Суставный синдром в виде псевдо- или истинного артрита отмечается примерно у 2/3 больных, в том числе в начальной стадии болезни. М.М. Иванова и соавт., [1983] выделили два варианта склеродермического поражения суставов:

  1. Рецидивирующий полиартрит с преобладанием экссудативно-прокиферативных явлений, наиболее близкий к РА;

  2. Прогрессирующий полиартрит, характеризующийся фиброзно-индуративными изменениями.

Ревматоидоподобный артрит и склерозирующий миозит представляет собой не только частый клинический синдром, но и одну из причин ранней инвалидизации больных ССД [Насонова В.А., 1989 г.]. поражаются главным образом суставы кистей, что может быть расценено как проявление РА, особенно при развитии контрактур из-за индурации мягких тканей. Припухлость межфаланговых суставов в сочетании с плотным отеком кожи приводит к формированию типичной картины "пальцев-сосисок". В позднем периоде при рентгенографии определяется остеолиз концевых фаланг и периартикулярный кальциноз. Образование костных эрозий, характерных для РА, не отмечается. [Gurrey, 1990]. Далее приводятся диагностические критерии ССД, разработанные АРА [1980].

Диагностические критерии ССД [АРА, 1980]

"Большой" критерий: склеродермическое поражение кожи туловища (проксимальная склеродермия).

"Малые" критерии: 1)склеродактимия (уплотнение концевых фаланг пальцев рук),

  1. рубцы на подушечках пальцев,

  2. симметричный базальный пневмосклероз,

  3. синдром Рейно.

Диагностическое правило: диагноз ССД достоверен при наличии "большого" критерия или двух "малых".

По-видимому, именно "малые" критерии должны стать главным объектом внимания при дифференциации РА и ССД, поскольку при распространенной склеродерме природа артрита вряд ли может вызвать сомнение.

Сочетание синдрома Рейно, который является одним из наиболее ранних и постоянных признаков заболевания [Насонова В.А., 1989], делает диагноз ССД весьма вероятным еще до появления характерных изменений кожи.

Дерматомиозит (полимиозит).

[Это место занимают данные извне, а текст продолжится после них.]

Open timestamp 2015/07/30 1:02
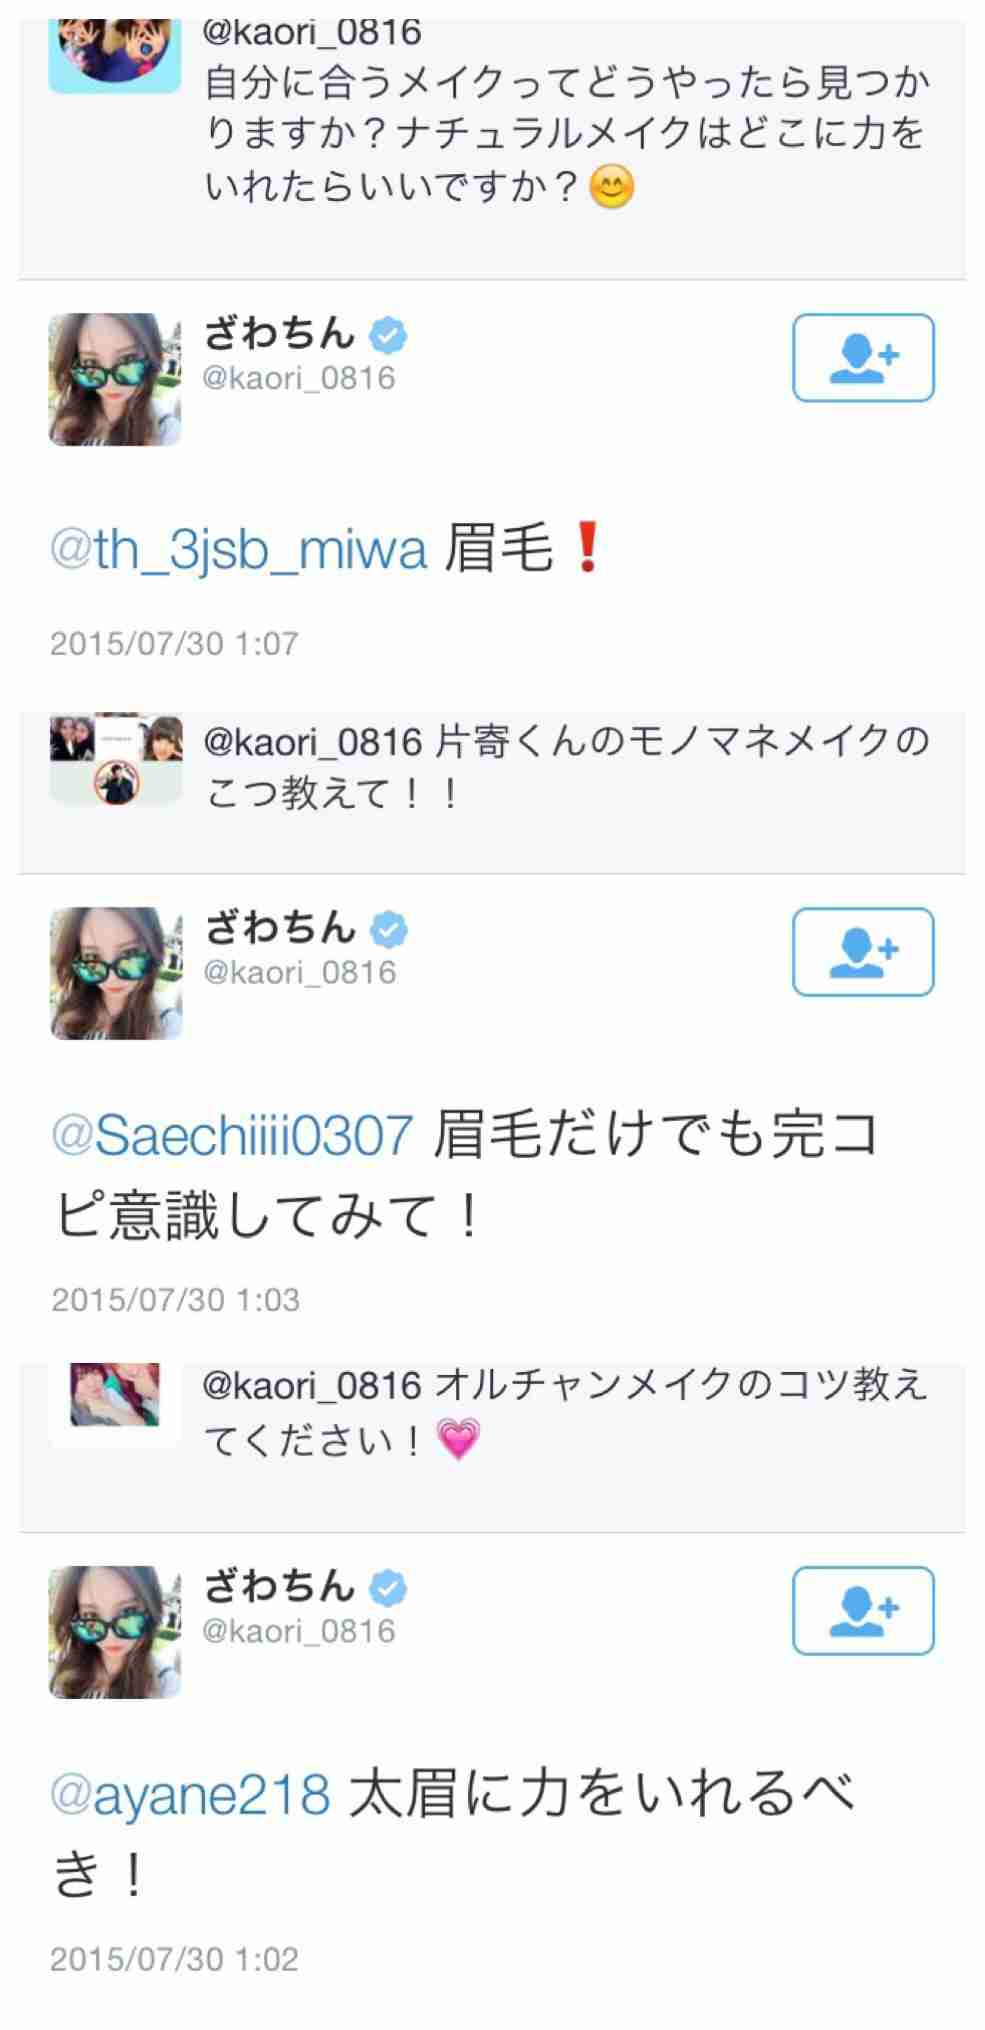This screenshot has height=2030, width=985. click(174, 1959)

Полиартралгия – частый симптом полимиозита. Однако в части случаев наблюдается и симметричное воспаление мелких суставов, напоминающее слабовыраженные проявления РА [Currey, 1990]. Сходство усиливается при появлении сгибательных контрактур из-за фиброза сухожильно-связочного аппарата [Иванова М.М. и соавт., 1967].

Наличие и прогрессирование миалгии, которые постепенно становятся основным симптомом, ослабление мускулатуры затылка, туловища, носоглотки, припухлость мышц, появление шелушащейся эритемы над суставами, пурпурно-лилового периорбитального отека ("дерматомиозитные очки") сиреневой окраски кожи и т.д. заставляют усомниться в первоначальном предположении о РА. Если таковое возникло. Диагностические критерии дерматомиозита и полимиозита выглядят следующим образом [Bohan, Peter, 1976].

Диагностические критерии дерматомиозита и полимиозита.

  1. Поражение проксимальных мышц конечностей, шеи (спонтанная миалгия, усиливающаяся при движениях, болезненность мышц при пальпации, их уплотнение, увеличение в объеме, прогрессирующая мышечная слабость).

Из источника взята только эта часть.